# Rejuvenation and Shear-Banding in model amorphous solids

**Authors:** Armand Barbot, Matthias Lerbinger, Ana\"el Lema\^itre, Damien, Vandembroucq, Sylvain Patinet

arXiv: 1906.09663 · 2020-03-17

## TL;DR

This study investigates local yield stress and shear banding in amorphous solids, revealing how plastic events influence local softness and relate to the material's transition from brittle to ductile behavior.

## Contribution

It introduces a detailed measurement of local yield stress in amorphous solids and links plastic events to the emergence of shear bands and material ductility.

## Key findings

- Plastic events erase initial structural memory.
- Shear bands are softer in early stages.
- Yield stress relates to supercooled liquid states.
----------
*EXERCISE AIM*:
Answer these questions about the shear-banding paper summary, one per line:
1. What arXiv number does the summary give?
2. What do plastic events erase, according to the key findings?
3. To what states does the summary relate yield stress?
The listing plays no part in this work.

*RECORDED INFORMATION*:
----------
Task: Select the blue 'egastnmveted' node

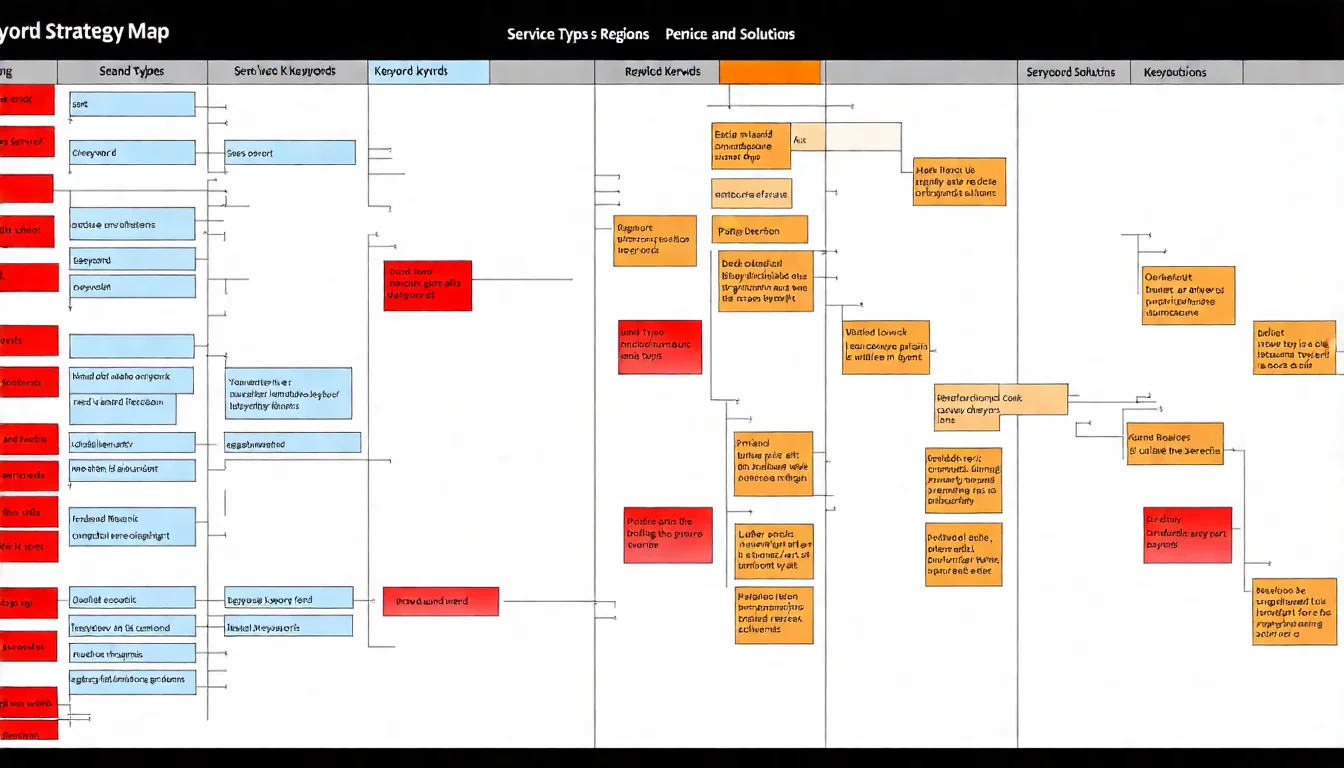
----------
*EXERCISE RESPONSE*:
1. 1906.09663
2. Initial structural memory
3. Supercooled liquid states